Maybe Shimura's paper can help sort this out. https://doi.org/10.1002/cpa.3160290618
In (2.1), which Shimura writes for $\Gamma_1(N)$ but that doesn't matter when the character is trivial, his definition is $$\langle f,f\rangle={3/\pi\over [SL_2(Z):\Gamma_0(N)]}\int_\Phi |f|^2 dx dy.$$
Then in (2.5) you have $$\langle f,f\rangle={\Gamma(2)\over (4\pi)^2}\cdot\mathop{\rm res}\limits_{s=2} D(s,f,f)$$ where by the last display of Section 1 he defines $$D(s,f,f)=\sum_{n=1}^\infty {a_n^2\over n^s}.$$ Now a comparison of Euler products gives that the local factors of $D(s,f,f)\zeta(2s-2)$ and $L(s,Sym^2 f)\zeta(s-1)$ match, at least away from $p$ that divide $N$ (this discrepancy is the issue that David Loeffler raises). This Euler product comparison is mentioned in another paper of Shimura, see (0.4) of https://doi.org/10.1112/plms/s3-31.1.79
Anyway, this gives the answer up to the bad factors, namely $$\int_\Phi |f|^2 dx dy={[SL_2(Z):\Gamma_0(N)]\over 3/\pi}\langle f,f\rangle$$ $$=[SL_2(Z):\Gamma_0(N)]{\pi\over 3}{1\over (4\pi)^2}\mathop{\rm res}\limits_{s=2} D(s,f,f)$$ $$=[SL_2(Z):\Gamma_0(N)]{\pi\over 48\pi^2}{1\over\zeta(2)}L(2,Sym^2 f)\prod_{p|N} C_p$$ $$=N\prod_{p|N}(1+1/p)\cdot{1\over 8\pi^3}L(2,Sym^2 f)\prod_{p|N}C_p$$
Note that this matches your asserted formula when $N=1$ and $k=2$.

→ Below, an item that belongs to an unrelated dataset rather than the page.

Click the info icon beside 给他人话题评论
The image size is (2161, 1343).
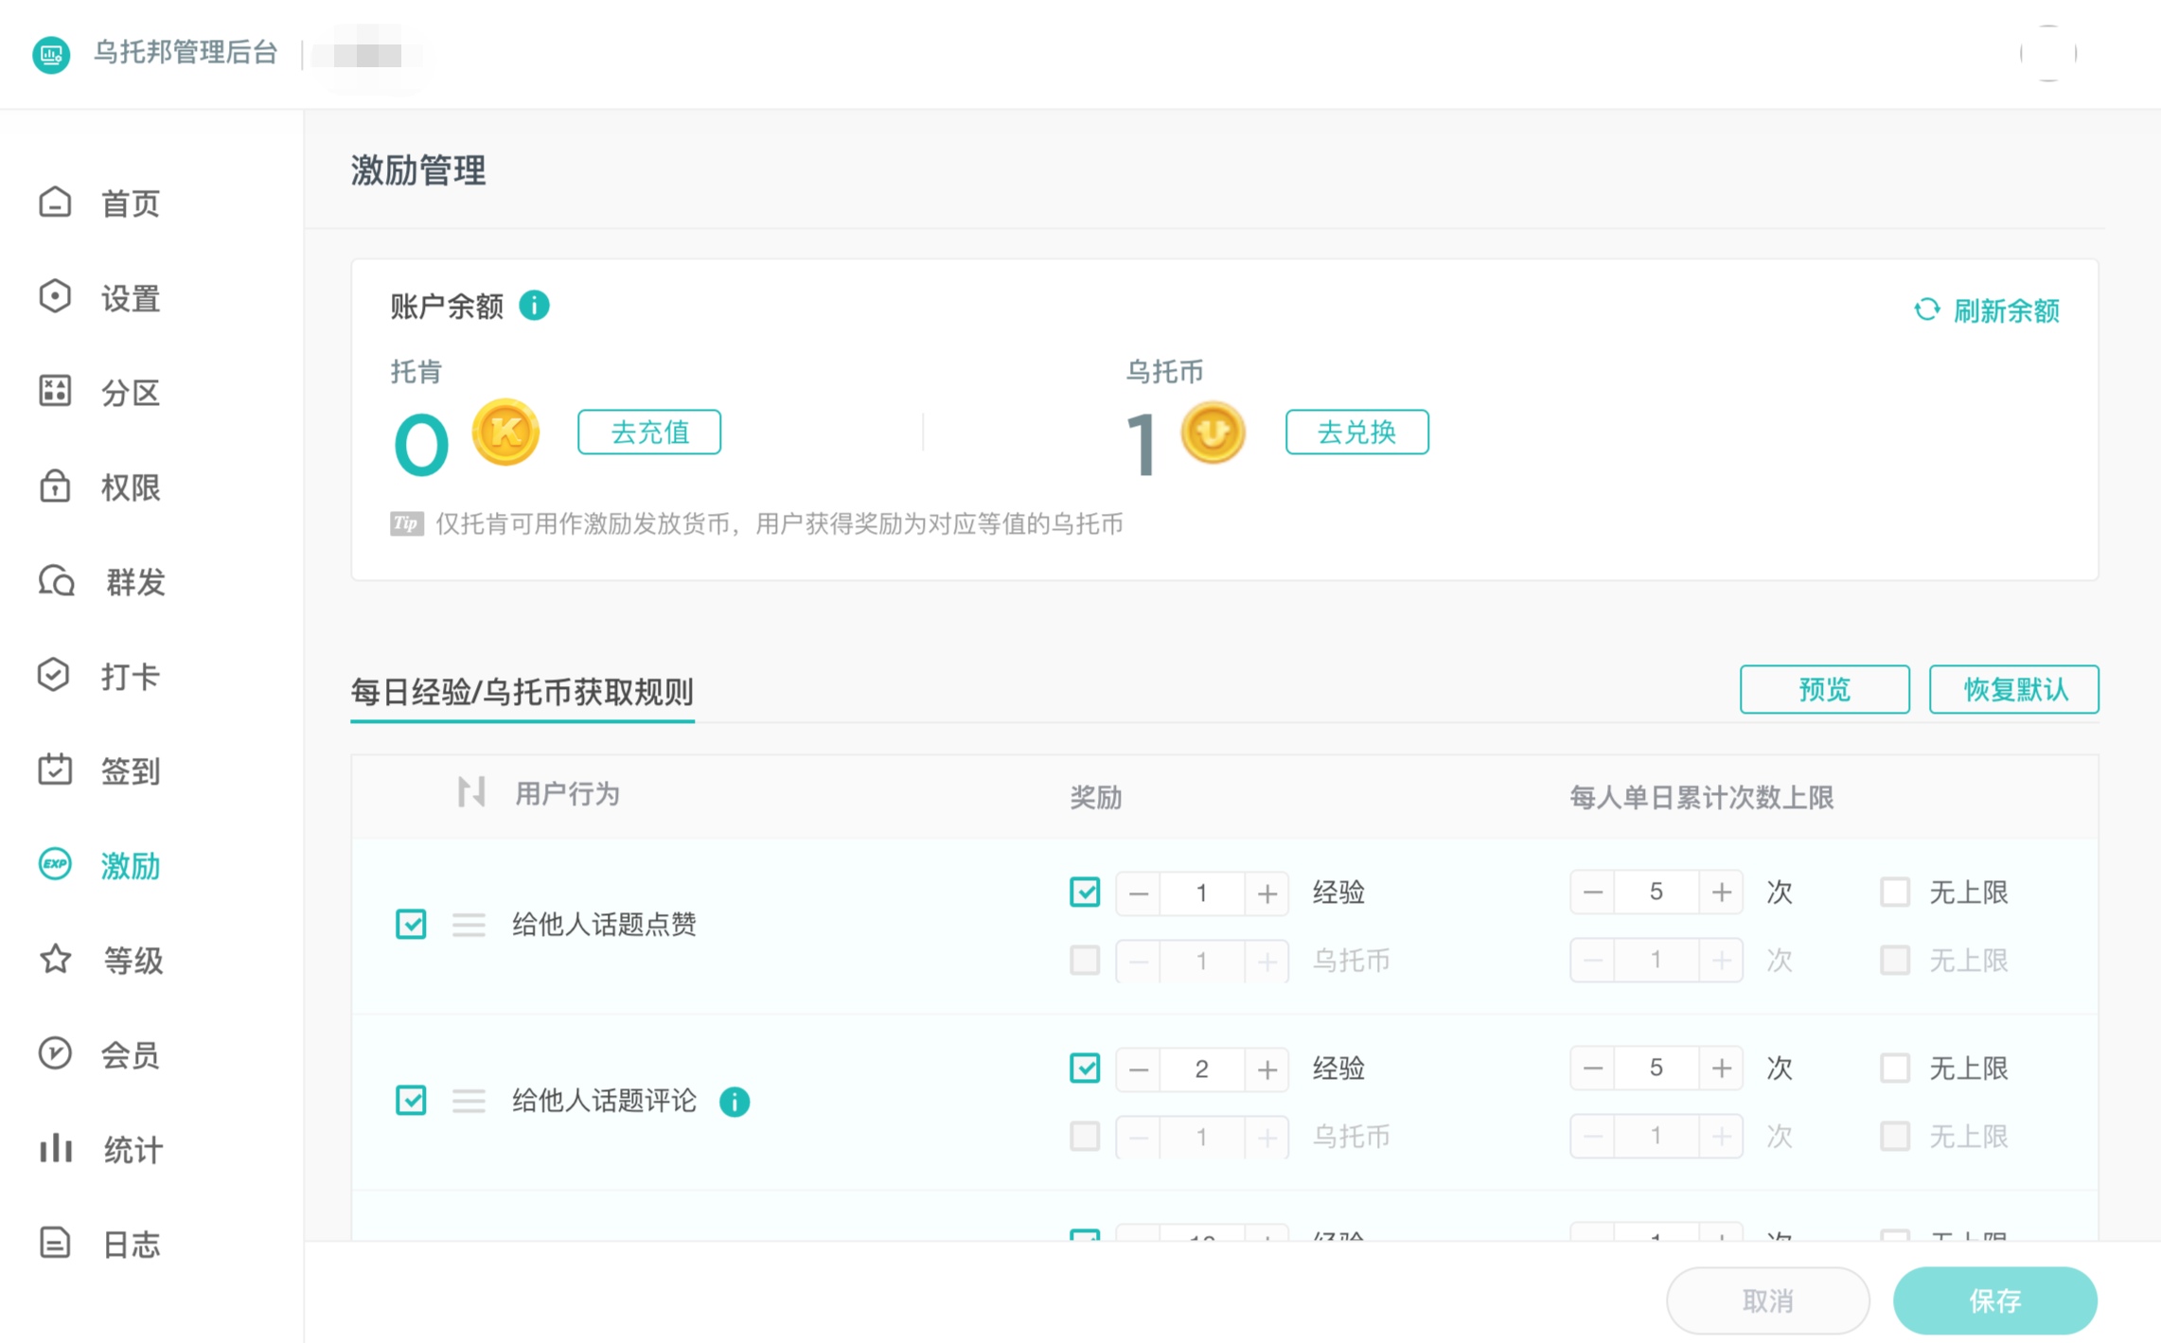(735, 1101)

In the more general case, considering a bad prime $p|N$, the Euler factor from $\zeta(s-1)/\zeta(2s-2)$ evaluated at $s=2$ exactly cancels out factor of $(1+1/p)$ in the index formula. Meanwhile, the Euler factor of $L(s,Sym^2f)$ when $p$ exactly divides $N$ is $(1-1/p^s)^{-1}$, as is the Euler factor of $D(s,f,f)$ in this case (since $a_p^2=1$).
Finally, when $p^2|N$, the Euler factor of $D(s,f,f)$ is trivial since $a_p^2=0$, while that of $L(s,Sym^2f)$ can be known either by theory or trial-and-error computation. For the theoretical side, one can presuably work with the $p$-minimal twist of $f$ where this minimality allows twists with nontrivial Nebentypus - see 2.1 of Coates and Schmidt, particularly (2.12). https://doi.org/10.1515/crll.1987.375-376.104
I think one aspect is that if $v_p(N)$ is odd then the Euler factor of $L(s,Sym^2f)$ is trivial; while if $v_p(N)$ is even and $f$ is itself $p$-minimal then the factor is $(1+p/p^s)^{-1}$; and otherwise the Euler factor comes from that of the $p$-minimal twist (though perhaps not completely transparently, again with this $(1+p/p^s)^{-1}$ possibly appearing).